Prognosen in einer so schnelllebigen Zeit - und Industrie - zu stellen, ist sehr schwierig. Von heute auf morgen gibt es oft neue Entwicklungen und Innovationen wie beispielsweise Spotify, mit denen niemand gerechnet hätte, die aber erheblichen Einfluss auf die Branche haben. Für mich bedeutet das, immer am aktuellsten Stand zu bleiben und stets die neusten Trends im Blick zu haben.
 
KMN: Gab es Situationen in Ihrer Karriere, in denen Sie das Gefühl hatten, das Ziel nicht mehr zu erreichen? Welchen Rat können Sie jungen KulturmanagerInnen in solchen Situationen mit auf den Weg geben?
 
Das Gefühl zu scheitern hatte ich vor allem ganz am Anfang. Da lag ich oft nachts wach und wusste nicht, ob und wie ich das alles schaffen soll. Dieses Gefühlt hat sich erst gelegt, als ich von recordJet leben konnte. Zugegeben: Ich hätte gedacht, dass recordJet nach zwei Jahren scheitern würde. Ich passte nicht unbedingt in das stereotypische Raster des "harten Chef aus dem Musikbusiness” und dachte, das wird mir noch zum Verhängnis. Das Gegenteil war jedoch der Fall und recordJet entwickelte sich immer weiter und weiter. Von da an waren die Zweifel wie weggeblasen.
 
Verlasst euch nicht nur auf euer Bauchgefühl. Man kann nicht immer alles intuitiv richtig machen.

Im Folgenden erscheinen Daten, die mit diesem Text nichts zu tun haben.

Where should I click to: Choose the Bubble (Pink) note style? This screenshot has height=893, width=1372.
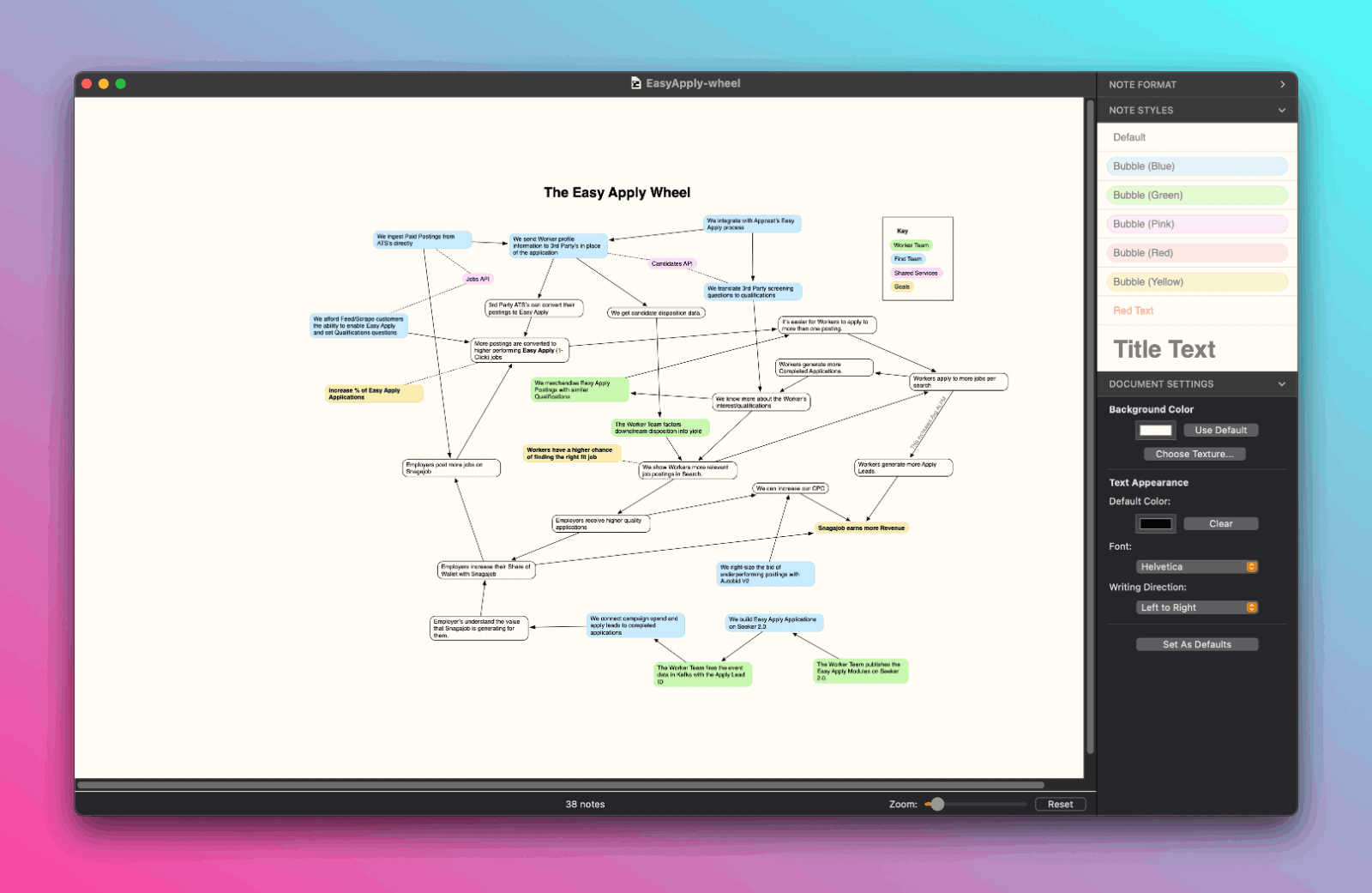(1197, 224)
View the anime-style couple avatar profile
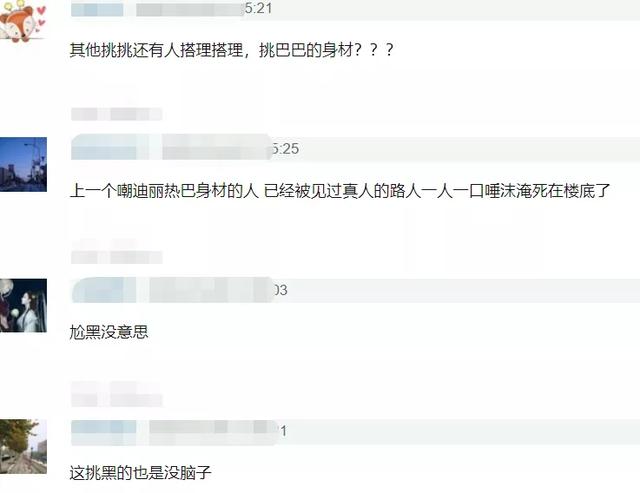The width and height of the screenshot is (640, 493). [x=23, y=305]
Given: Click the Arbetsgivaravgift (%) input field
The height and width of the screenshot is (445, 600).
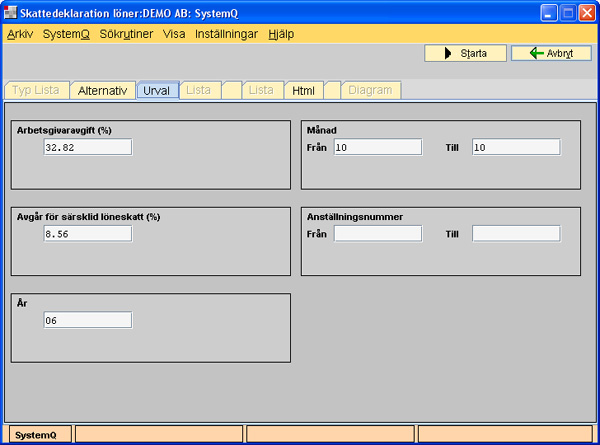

Auf Dauer zahlt es sich aus, in die eigenen Führungskompetenzen und die persönliche Weiterentwicklung zu investieren. Eine gute Intuition entscheidet vielleicht darüber, ob man gründet, ein guter Führungsstil und eine starke Persönlichkeit - zusammen mit einer Portion Glück - führt jedoch zu anhaltendem Erfolg. Und vor allem: Fördert Diversität und Frauen in den Führungsreihen! In unserer Geschäftsführung bei recordJet ist neben mir noch Carolin Wohlschlögel tätig. Ihre Einschätzung und Expertise sind in allen Unternehmensbereichen eine große Bereicherung, die ich nicht mehr vermissen möchte.